Infrastructure for configuring and deploying our community JupyterHubs.
https://infrastructure.2i2c.org
BSD 3-Clause "New" or "Revised" License
105 stars 64 forks source link

[Support] dirsize-reporter lags for some dirs on nasa-cryo #4882

Closed GeorgianaElena closed 1 month ago

GeorgianaElena commented 1 month ago

The Freshdesk ticket link

https://2i2c.freshdesk.com/a/tickets/2186

Ticket request type

Something is not working

Ticket impact

🟨 Medium

Short ticket description

The Grafana dashboard of nasa-cryo that is showing the home directory size is not reporting accurate data for some users.

tsnow03 and jdmillstei should have GB of data and instead it is reported as MB of data.

(Optional) Investigation results

Maybe the pod gets killed and doesn't manage to get through all of the directories, hence the outdated data? This needs to be verified and we should consider increasing the pods' available metric.

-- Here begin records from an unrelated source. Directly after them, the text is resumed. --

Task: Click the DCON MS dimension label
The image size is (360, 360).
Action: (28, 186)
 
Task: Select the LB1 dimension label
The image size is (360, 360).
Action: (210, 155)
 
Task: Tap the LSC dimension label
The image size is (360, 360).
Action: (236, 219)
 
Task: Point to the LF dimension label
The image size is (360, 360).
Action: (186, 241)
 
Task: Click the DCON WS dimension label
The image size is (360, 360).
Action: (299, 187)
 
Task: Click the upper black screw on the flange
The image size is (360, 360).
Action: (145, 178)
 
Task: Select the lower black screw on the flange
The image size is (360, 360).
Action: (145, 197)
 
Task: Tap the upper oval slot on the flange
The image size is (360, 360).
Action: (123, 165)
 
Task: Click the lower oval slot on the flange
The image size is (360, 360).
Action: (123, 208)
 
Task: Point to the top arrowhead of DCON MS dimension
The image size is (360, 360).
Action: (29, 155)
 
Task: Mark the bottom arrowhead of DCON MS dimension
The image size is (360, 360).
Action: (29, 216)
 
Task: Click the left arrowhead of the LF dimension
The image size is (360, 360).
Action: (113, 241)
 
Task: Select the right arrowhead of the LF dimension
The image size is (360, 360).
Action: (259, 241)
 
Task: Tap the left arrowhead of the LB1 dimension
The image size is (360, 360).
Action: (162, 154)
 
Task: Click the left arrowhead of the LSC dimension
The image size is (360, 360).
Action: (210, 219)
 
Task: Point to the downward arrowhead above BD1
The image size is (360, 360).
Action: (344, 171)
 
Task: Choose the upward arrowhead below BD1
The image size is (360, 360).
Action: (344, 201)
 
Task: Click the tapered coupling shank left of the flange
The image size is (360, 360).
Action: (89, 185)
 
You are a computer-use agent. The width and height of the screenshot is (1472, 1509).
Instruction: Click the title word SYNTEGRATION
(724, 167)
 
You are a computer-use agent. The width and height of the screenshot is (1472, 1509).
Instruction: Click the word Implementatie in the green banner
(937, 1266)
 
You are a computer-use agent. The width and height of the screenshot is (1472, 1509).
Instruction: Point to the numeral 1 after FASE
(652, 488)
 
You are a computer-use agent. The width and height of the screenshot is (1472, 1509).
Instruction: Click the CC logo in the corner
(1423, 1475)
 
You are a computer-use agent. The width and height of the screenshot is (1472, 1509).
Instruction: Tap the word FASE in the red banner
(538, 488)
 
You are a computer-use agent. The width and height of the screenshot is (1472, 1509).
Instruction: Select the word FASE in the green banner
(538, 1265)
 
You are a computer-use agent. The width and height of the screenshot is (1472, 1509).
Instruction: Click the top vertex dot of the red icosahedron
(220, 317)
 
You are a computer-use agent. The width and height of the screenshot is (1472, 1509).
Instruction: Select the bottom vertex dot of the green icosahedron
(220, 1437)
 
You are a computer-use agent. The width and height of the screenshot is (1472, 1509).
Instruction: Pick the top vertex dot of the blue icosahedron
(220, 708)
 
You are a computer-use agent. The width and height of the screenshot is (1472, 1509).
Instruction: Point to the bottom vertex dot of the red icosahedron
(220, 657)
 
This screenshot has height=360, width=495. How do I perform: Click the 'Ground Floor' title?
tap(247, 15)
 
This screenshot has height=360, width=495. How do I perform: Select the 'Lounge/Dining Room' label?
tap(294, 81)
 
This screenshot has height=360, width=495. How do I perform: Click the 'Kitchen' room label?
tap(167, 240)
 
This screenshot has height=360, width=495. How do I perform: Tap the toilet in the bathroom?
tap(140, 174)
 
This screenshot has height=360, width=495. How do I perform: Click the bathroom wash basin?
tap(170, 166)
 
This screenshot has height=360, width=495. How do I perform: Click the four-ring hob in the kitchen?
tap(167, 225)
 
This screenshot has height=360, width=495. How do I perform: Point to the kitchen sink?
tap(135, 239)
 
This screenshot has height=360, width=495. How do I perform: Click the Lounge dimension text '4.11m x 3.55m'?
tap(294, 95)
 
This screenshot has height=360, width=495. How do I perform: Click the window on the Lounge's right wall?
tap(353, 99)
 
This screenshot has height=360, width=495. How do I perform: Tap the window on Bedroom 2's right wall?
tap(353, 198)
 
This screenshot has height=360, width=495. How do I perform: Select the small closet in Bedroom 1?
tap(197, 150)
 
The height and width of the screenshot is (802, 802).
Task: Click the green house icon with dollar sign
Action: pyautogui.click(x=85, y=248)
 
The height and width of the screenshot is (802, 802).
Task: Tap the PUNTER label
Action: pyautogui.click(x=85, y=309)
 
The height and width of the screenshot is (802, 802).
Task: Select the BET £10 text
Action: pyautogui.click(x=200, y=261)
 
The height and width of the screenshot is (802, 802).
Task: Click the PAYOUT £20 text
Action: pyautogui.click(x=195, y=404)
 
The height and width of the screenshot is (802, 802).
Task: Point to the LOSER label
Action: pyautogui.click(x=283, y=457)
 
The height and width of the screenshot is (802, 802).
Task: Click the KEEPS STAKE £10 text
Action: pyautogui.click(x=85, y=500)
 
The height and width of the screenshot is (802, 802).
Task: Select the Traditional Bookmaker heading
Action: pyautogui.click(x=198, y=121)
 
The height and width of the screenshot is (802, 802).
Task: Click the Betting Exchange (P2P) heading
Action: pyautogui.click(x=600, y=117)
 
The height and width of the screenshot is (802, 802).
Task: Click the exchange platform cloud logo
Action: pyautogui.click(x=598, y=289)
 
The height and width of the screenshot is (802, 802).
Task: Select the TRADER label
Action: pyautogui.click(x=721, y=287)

consideRatio commented 1 month ago

I think you are spot on with:

Maybe the pod gets killed and doesn't manage to get through all of the directories, hence the outdated data?

yuvipanda commented 1 month ago

I think we should increase the memory limit / request here until it works again.

consideRatio commented 1 month ago

Pending verification of not crashing now after #4945 is merged. I think it requires several hours but not more than a day to know it works.

A confirmation can be done by looking at https://grafana.cryointhecloud.2i2c.cloud/d/688c04dba0500904/home-directory-usage-dashboard?orgId=1, where tsnow03 should have more than 10Mb of usage reported, and the shared-dirsize-metrics pod in prod shouldn't have a restart observed.

consideRatio commented 1 month ago

While it doesn't go OOM, it doesn't work either.

In nasa-cryo it seems to use more and more memory and then manages to garbage collect a bit. Here is the change after going from 256Mi limit to 512Mi limit.

Image

Here is some behavior with 512Mi limit, without k8s reporting that the container has restarted - but we can see clear memory resets of some kind.

Image

A healthy pattern seems to be like this in nasa-veda:

Image

Note how there is stability plateaus, this is when its sleeping and waiting between each cycle. This never happens for nasa-cryo that not only never completes a cycle, but never actually completes reporting of a single directory.

consideRatio commented 1 month ago

This is now reporting correctly, but it took a lot of hours - I think more than twenty hours actually.

Image

consideRatio commented 1 month ago

I responded in freshdesk as well, closing as completed.